Australian company Bolinda Audio will be publishing the audio book worldwide, with an English accent! The narrator should be confirmed soon. With my main protagonist living in London this seemed fitting, although I have a feeling it’s going to make the experience of listening to it even more surreal (and I was only a wee bit disappointed they didn’t want to record my nasal Aussie brogue narrating it ;-).
HarperCollins sent the book out far and wide for pre-publication endorsements last year. Here’s some of the feedback that’s come in. I can’t tell you how wonderful and strange it feels to have people I admire saying such lovely things:
‘A sparkling, feminine narrative, highlighting that what is lost can also be found’ – Kirstie Clements, Author of The Vogue Factor and former editor of Vogue Australia
‘An intricate mystery… love, life and fashion intertwine to create worlds that set the imagination alight.’ – Julie Carrol, New Idea Magazine
‘The stories of the different women Doust imagines are so touching and poignant.
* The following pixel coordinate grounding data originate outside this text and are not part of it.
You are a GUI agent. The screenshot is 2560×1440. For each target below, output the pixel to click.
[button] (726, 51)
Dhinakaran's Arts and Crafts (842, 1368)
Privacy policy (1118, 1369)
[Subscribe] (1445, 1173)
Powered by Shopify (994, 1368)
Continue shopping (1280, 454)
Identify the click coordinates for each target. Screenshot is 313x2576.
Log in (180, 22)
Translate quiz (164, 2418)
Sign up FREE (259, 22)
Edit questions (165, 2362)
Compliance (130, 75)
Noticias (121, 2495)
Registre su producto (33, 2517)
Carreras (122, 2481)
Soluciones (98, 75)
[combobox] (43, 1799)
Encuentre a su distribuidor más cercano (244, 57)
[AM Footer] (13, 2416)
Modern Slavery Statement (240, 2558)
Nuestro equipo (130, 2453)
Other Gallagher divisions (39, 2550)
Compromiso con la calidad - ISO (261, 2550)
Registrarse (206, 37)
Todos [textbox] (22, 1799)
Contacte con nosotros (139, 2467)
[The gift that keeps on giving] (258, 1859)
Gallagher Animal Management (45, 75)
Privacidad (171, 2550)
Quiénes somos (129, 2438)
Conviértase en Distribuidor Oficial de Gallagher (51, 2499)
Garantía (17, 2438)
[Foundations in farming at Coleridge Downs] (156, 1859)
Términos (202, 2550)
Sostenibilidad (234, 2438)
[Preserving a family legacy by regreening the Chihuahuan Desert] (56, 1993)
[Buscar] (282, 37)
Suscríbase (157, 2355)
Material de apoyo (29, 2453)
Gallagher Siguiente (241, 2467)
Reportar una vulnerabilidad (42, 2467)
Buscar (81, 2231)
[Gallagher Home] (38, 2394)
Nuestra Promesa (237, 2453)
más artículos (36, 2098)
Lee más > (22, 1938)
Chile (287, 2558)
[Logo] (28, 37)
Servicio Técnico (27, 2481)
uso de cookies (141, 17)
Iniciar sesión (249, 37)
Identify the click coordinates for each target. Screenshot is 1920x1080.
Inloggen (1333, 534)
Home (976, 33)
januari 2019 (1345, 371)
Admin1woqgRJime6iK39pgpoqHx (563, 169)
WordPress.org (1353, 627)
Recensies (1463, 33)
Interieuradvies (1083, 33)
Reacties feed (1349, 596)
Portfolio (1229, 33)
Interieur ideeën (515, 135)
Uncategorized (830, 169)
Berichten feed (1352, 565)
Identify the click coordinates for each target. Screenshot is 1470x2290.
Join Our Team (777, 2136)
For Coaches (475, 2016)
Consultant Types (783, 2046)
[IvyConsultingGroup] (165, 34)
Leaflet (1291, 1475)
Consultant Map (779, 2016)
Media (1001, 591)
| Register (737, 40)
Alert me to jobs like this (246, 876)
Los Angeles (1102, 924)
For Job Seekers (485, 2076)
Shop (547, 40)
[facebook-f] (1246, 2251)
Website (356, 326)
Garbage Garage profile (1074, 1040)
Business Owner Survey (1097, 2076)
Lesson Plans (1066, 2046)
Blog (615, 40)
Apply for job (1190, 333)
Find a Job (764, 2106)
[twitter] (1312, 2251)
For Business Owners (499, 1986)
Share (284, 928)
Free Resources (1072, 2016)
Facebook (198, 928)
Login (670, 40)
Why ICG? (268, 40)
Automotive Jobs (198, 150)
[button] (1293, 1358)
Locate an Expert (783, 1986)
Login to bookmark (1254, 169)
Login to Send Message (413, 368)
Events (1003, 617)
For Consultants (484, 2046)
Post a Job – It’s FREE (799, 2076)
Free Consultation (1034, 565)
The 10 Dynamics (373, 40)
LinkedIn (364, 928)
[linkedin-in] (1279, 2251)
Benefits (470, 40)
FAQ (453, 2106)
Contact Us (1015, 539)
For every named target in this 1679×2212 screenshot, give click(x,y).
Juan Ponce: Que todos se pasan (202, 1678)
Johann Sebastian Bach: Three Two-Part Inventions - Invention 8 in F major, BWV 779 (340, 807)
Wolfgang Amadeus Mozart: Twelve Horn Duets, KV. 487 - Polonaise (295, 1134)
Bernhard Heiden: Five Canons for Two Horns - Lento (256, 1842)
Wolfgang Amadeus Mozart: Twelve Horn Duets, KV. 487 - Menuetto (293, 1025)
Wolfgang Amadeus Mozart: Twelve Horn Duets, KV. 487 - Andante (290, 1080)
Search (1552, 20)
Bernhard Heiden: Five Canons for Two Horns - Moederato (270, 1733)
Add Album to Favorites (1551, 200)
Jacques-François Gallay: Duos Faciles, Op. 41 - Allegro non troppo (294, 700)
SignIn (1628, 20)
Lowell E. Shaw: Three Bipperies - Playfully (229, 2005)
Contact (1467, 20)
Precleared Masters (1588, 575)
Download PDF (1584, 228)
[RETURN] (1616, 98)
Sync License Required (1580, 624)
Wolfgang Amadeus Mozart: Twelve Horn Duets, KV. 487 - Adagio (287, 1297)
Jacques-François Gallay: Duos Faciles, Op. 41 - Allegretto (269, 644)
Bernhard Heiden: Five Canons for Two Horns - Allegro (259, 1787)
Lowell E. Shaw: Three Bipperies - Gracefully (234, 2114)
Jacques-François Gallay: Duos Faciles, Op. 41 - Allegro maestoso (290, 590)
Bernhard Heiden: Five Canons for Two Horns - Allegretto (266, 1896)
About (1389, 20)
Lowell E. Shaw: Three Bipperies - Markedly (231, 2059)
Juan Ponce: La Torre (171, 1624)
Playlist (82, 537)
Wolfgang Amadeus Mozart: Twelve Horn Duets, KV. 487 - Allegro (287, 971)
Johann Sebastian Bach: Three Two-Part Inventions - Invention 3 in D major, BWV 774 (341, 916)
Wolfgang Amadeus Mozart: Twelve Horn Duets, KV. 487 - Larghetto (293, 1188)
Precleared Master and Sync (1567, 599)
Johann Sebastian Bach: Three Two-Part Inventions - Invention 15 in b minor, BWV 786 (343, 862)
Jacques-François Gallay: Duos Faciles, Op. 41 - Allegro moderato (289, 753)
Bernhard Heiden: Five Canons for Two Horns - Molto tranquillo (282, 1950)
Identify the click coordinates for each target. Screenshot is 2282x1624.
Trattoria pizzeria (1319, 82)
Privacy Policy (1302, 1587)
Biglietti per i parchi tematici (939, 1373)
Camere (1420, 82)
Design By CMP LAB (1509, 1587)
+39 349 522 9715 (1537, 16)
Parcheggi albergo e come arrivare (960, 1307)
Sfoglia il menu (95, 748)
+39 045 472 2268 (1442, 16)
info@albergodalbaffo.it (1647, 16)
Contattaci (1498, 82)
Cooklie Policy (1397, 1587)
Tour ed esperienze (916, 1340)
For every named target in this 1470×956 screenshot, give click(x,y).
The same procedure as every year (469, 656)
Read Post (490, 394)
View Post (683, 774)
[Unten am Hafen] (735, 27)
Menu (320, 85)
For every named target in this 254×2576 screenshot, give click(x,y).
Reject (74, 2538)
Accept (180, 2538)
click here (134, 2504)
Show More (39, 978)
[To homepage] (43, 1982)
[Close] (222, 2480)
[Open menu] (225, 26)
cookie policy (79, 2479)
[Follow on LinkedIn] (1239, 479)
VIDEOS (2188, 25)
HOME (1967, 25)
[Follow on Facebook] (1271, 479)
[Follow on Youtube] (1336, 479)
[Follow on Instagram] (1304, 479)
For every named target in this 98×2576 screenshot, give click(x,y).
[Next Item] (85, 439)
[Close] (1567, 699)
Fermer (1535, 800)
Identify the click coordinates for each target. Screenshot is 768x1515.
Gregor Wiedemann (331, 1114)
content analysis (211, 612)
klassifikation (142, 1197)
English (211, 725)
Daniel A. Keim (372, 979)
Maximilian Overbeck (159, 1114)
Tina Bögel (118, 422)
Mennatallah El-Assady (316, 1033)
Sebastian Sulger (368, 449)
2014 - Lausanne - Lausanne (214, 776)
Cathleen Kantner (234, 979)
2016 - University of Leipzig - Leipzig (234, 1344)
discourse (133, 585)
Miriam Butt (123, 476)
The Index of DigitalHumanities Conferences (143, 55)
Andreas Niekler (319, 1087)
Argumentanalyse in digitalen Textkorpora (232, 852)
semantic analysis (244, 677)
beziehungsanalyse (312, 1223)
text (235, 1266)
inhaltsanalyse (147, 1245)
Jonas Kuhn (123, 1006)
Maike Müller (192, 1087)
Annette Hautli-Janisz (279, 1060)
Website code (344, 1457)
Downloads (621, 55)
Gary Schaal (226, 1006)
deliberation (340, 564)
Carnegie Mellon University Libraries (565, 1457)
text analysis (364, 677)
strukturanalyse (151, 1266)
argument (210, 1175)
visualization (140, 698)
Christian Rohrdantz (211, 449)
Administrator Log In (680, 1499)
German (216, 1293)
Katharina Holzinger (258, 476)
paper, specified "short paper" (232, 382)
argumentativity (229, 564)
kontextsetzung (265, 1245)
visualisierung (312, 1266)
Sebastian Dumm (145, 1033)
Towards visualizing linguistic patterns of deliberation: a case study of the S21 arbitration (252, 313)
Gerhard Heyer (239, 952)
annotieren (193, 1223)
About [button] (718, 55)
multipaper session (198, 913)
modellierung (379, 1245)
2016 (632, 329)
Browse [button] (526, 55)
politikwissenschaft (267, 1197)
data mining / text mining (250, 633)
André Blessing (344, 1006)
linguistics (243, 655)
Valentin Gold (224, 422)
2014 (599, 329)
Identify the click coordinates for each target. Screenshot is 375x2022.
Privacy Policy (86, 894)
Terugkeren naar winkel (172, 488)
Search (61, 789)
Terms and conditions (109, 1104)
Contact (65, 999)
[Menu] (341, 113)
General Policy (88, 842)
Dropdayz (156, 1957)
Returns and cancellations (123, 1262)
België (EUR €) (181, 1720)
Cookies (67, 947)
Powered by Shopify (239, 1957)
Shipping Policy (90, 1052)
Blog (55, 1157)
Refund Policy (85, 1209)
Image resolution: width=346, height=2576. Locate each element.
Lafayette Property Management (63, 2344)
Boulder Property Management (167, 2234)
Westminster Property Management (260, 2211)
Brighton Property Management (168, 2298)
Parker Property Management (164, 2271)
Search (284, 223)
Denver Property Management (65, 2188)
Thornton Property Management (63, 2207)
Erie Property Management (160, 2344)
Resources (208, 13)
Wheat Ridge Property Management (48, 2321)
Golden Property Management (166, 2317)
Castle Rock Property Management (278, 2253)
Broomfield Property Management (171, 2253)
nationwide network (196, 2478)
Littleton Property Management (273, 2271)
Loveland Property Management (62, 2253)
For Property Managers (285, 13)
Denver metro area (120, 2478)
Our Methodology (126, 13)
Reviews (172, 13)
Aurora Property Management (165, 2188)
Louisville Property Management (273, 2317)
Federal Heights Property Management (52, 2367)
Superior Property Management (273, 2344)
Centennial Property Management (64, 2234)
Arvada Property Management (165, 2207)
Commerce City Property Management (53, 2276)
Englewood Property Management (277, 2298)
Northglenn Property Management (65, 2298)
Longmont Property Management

I loved it.’ – Kristy Allen, Australian Women’s Weekly Magazine
‘A mesmerising and sublimely told tale about how our stories and secrets outlive us, intertwined in the threads of our precious things.’ – Jacinta Tynan, author of Mother Zen and Sky News Presenter
‘Captivating, mesmerising and an absolute pleasure to read, Precious Things does not disappoint.’ – Dijanna Mulhearn, Author of Wardrobe 101
‘We are drawn in from start to end; this is a novel to get wonderfully lost in’ – Pia Jane Bijkerk, Blogger and Author of My Heart Wanders
‘Wonderful storytelling – I was bewitched.’ – Charlotte Smith, Author of Dreaming of Dior
And the book got a special mention in the annual ‘novels to look out for in 2016′ round-ups in both The Australian, Sydney Morning Herald and The Age newspapers.